(Stored items)
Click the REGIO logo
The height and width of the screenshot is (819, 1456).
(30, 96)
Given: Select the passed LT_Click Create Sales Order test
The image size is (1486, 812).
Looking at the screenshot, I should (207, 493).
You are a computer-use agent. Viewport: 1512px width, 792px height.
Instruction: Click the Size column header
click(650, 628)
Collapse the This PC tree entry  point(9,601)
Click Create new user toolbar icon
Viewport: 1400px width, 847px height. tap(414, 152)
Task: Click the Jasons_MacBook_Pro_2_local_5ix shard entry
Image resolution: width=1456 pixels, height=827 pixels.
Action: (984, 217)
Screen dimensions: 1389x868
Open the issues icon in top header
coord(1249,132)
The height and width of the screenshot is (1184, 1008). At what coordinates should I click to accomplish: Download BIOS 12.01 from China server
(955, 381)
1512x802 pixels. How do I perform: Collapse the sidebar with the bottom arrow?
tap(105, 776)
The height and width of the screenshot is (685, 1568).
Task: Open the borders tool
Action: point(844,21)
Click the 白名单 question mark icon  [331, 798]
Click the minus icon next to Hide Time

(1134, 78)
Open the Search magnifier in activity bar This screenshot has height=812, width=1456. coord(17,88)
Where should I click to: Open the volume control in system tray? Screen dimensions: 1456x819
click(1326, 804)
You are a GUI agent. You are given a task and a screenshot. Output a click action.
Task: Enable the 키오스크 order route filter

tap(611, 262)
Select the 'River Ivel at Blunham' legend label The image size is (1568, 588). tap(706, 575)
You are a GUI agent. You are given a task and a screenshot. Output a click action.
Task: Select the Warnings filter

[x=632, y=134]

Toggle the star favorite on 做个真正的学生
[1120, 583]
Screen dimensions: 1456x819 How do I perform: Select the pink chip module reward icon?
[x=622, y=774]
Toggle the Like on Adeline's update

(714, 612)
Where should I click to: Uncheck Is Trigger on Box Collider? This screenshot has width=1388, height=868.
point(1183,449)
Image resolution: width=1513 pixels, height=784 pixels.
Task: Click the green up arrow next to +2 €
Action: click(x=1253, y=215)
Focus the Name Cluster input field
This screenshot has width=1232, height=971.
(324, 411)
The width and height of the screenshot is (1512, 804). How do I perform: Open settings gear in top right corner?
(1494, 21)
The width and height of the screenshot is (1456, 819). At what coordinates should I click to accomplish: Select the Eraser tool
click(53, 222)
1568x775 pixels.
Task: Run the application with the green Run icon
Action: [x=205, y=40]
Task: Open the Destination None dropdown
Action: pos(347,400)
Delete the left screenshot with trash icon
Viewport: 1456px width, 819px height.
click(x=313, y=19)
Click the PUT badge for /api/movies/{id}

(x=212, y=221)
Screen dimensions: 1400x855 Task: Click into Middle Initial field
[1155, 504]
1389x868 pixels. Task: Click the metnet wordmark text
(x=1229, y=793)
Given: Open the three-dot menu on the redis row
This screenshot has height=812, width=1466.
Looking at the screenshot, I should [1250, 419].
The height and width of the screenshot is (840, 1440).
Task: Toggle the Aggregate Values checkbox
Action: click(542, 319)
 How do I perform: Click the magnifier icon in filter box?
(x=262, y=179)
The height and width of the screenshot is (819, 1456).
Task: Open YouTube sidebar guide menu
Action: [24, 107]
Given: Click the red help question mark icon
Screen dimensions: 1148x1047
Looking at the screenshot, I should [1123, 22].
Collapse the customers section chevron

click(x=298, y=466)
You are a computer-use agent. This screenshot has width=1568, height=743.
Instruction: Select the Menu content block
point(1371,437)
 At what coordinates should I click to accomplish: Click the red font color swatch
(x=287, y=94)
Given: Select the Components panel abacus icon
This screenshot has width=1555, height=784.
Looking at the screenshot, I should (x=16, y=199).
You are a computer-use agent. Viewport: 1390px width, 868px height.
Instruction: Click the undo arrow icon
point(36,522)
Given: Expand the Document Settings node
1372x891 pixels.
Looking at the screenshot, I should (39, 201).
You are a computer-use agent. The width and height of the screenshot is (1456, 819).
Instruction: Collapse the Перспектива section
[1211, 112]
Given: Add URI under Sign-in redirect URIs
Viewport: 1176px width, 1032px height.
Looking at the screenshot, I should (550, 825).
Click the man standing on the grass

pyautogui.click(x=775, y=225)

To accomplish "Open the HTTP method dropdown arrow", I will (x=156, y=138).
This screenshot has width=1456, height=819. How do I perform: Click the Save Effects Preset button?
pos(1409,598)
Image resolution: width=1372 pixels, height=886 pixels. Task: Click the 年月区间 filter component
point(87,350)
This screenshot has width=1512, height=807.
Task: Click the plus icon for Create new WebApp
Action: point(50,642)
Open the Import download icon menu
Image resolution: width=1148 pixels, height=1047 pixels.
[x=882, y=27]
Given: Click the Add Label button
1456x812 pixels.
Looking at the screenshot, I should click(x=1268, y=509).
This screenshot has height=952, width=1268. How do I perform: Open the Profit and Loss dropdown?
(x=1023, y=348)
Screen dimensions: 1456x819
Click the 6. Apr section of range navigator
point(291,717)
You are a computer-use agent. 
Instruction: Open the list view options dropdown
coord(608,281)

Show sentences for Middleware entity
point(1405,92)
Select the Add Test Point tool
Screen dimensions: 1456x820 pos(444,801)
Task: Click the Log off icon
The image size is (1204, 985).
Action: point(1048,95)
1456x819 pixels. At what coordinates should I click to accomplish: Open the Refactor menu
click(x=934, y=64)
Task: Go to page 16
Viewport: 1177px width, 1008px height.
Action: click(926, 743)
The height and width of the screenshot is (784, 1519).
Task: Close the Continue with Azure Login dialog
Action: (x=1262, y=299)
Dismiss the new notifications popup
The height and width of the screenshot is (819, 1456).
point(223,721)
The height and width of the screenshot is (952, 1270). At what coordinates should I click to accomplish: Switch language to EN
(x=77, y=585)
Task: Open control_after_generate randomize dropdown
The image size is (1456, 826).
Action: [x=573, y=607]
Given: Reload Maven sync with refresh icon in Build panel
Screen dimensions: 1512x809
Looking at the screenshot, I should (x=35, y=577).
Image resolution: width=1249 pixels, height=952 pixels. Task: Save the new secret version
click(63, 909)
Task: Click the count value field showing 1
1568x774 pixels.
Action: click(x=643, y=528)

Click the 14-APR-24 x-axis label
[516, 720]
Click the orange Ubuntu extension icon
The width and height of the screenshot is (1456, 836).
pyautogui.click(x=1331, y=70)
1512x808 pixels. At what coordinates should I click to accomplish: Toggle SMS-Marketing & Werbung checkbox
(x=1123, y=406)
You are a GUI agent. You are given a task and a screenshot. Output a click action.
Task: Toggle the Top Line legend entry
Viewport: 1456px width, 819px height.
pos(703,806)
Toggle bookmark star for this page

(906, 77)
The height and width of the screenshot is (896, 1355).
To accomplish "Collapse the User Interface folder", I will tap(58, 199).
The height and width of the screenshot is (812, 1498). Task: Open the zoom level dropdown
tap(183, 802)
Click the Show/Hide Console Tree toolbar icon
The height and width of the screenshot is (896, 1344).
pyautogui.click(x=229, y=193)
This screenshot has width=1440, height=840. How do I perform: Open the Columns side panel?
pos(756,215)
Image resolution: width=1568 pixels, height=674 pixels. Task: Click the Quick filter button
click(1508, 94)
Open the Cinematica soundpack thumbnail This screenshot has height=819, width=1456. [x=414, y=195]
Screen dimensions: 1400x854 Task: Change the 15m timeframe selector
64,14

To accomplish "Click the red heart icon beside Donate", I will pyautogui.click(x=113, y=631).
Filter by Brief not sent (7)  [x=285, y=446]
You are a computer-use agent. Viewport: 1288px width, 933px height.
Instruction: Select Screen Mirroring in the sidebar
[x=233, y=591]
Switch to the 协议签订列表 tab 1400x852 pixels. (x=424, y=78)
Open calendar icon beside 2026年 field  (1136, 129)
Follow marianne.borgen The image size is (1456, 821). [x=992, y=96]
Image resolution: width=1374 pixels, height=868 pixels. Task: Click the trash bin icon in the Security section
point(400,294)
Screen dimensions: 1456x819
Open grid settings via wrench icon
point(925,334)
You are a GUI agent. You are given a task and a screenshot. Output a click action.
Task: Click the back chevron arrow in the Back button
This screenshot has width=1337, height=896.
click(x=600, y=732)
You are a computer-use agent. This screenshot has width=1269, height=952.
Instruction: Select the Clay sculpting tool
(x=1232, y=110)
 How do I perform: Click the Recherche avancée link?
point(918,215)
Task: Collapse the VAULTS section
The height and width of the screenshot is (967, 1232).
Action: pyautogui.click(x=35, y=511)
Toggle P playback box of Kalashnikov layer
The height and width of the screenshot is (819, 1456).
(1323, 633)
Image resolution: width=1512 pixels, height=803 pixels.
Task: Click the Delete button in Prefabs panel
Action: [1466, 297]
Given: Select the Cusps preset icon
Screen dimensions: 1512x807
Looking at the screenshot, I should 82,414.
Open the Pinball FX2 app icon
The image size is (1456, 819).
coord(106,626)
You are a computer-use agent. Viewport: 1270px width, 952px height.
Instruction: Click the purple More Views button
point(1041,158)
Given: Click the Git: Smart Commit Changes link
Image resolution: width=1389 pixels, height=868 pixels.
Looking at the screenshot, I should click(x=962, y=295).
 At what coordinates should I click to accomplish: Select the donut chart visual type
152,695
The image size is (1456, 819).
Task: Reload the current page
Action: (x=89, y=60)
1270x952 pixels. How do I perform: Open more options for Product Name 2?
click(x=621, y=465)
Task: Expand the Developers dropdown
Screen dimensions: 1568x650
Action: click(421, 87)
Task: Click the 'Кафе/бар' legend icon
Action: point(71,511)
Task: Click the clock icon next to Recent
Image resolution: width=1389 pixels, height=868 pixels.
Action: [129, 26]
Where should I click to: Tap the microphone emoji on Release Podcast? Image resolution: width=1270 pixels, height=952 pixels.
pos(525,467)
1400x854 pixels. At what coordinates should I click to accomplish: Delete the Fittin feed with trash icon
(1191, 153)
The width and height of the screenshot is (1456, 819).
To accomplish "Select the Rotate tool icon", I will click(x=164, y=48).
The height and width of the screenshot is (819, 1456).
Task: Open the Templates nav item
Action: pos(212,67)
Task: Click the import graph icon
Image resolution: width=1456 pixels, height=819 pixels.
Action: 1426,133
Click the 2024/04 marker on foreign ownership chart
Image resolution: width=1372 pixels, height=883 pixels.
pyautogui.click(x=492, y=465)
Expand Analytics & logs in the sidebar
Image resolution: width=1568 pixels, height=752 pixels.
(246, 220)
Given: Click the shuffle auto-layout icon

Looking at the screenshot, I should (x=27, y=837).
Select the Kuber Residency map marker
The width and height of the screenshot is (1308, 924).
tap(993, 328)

### WHAT YOU SHOULD DO
Check each line of the records for the word "beside", and show the lines that contain it.

### ANSWER FOR THE TASK
To accomplish "Click the red heart icon beside Donate", I will pyautogui.click(x=113, y=631).
Open calendar icon beside 2026年 field  (1136, 129)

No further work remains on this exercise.